In an extended crisis, the person in crisis does not feel like it's an emergency. It is a mercy of God that it is so, otherwise the stress would be intolerable.
For example: I have been sleeping in the back of our SUV with my mother for the past month. Our pretty little Airstream started to smell like mold only two weeks after we bought it because faulty construction resulted in water damage. Woohoo! Way to go, Airstream!
Anyways, because the mold has only been getting worse and makes us feel like poo being in it, we've been sleeping in the car. And seriously, I sleep better in that vehicle than I do the trailer. Sleep is when the body heals; but when sleeping in mold, my body can't heal because it has to ward off an attack.
So even though my life has been in such complete upheaval that I've been forced to sleep in my car, it all feels perfectly normal and rational to me. I don't feel the chaos so much as on outside would think. I've gotten used to my life being wholly unstable, and I think that's the mercy of God to me.
It's like being aboard a ship in a month-long storm. At first, the rocking and tossing is incredibly hard on the body. But then, slowly, the feet know how to stand and how to walk in harmony with the moving floor.
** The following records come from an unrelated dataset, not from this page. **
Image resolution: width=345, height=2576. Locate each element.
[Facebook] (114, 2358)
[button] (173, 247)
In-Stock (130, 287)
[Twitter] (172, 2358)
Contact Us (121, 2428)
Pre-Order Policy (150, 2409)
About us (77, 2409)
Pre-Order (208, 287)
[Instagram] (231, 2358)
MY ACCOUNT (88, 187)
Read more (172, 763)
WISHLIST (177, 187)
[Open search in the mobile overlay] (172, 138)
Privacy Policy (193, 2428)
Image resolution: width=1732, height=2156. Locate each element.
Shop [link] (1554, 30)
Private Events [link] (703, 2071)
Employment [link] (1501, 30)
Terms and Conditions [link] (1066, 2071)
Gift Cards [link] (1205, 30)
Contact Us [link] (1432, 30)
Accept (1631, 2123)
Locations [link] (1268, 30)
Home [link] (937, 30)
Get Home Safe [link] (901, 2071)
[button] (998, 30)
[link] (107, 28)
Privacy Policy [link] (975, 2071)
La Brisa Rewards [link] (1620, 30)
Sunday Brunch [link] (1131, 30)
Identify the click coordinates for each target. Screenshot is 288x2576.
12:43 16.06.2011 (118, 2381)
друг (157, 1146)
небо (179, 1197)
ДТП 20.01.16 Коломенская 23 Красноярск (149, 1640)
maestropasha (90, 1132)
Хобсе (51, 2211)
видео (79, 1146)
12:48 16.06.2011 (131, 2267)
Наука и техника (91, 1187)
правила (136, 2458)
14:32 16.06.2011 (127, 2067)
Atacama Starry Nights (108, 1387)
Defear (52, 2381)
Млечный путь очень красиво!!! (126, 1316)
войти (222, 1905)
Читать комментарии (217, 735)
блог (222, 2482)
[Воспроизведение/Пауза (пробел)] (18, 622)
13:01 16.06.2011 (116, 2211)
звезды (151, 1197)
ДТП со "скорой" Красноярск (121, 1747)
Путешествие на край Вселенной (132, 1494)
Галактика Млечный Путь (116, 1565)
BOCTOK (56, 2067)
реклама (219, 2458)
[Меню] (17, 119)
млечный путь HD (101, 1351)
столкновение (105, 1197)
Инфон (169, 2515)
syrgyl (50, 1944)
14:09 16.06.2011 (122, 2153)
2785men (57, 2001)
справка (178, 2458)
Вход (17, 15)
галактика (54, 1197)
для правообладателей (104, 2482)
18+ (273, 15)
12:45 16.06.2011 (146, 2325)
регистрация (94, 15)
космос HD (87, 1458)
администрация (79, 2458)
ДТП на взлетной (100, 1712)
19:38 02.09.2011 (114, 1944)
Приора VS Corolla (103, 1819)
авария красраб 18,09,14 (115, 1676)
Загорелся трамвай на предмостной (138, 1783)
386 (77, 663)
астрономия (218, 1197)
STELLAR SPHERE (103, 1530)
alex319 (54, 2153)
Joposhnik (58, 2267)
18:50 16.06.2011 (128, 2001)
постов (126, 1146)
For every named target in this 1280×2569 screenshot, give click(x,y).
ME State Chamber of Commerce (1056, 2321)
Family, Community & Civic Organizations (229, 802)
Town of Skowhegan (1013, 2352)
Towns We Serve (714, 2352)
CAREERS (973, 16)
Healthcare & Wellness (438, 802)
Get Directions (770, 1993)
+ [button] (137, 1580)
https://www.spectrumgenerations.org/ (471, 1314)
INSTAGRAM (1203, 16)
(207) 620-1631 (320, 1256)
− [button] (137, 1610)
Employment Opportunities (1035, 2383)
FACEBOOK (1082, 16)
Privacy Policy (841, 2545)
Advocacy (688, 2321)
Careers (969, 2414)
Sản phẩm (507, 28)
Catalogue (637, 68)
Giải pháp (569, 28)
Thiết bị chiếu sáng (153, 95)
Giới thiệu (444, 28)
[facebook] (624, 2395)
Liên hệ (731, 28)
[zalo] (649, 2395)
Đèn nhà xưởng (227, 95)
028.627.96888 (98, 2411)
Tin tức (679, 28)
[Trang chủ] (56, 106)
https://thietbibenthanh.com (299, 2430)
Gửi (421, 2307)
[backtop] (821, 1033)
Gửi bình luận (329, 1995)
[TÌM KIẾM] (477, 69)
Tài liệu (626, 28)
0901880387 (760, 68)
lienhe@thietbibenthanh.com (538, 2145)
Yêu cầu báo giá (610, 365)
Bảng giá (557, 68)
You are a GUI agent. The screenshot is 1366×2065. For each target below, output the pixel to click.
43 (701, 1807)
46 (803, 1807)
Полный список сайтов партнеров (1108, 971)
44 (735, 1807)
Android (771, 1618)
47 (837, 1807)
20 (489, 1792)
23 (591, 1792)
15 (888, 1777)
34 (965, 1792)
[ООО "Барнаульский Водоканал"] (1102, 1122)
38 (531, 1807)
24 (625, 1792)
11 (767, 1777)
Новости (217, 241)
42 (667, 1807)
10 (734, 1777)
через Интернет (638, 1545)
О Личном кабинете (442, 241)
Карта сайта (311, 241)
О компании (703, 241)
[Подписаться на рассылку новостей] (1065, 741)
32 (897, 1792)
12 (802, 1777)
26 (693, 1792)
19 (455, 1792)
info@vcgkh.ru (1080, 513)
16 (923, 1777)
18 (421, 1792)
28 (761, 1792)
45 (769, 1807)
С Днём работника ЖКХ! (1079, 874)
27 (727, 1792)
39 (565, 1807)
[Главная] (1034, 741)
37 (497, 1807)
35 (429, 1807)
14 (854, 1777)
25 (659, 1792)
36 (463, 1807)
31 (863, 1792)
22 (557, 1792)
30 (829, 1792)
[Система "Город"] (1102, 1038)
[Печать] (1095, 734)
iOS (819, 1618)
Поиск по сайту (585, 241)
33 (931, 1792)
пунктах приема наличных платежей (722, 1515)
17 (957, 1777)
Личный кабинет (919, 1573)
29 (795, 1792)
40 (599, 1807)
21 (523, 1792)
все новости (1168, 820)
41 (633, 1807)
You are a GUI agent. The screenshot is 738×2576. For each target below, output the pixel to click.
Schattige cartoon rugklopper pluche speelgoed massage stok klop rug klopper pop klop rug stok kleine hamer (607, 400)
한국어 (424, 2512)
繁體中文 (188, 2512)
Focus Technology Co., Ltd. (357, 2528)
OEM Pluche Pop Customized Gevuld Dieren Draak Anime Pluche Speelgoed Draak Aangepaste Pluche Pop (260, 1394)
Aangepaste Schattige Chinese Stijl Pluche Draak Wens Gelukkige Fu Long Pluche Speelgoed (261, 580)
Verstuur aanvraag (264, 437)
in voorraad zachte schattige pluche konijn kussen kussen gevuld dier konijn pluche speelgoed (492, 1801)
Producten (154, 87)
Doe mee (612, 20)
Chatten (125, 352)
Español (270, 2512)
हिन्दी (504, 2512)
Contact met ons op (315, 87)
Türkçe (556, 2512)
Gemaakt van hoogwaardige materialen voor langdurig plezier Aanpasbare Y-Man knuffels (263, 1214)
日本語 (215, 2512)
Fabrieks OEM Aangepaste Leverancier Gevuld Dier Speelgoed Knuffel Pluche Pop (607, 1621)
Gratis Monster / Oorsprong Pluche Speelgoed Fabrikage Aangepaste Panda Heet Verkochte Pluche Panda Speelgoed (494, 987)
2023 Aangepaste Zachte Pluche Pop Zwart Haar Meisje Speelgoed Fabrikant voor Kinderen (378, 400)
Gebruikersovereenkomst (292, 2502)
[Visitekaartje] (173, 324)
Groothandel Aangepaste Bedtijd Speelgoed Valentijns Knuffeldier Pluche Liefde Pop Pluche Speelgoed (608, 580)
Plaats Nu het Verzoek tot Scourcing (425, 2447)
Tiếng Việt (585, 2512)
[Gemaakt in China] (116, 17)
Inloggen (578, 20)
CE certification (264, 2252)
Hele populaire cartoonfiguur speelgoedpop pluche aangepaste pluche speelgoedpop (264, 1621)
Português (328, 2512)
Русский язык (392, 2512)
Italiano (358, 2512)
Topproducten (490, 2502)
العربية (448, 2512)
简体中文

Occasionally, I become tripped up by an unexpected wave, but I know how to roll with the motions. I have sturdy sea-legs.
But what happens when the storm abates and I find myself on dry-land again? Will I instantly adjust? Or will steady ground seem like it's moving and swaying, like it is the unstable situation? I think God alone can answer that question, and I just have to wait for the answer a while yet longer.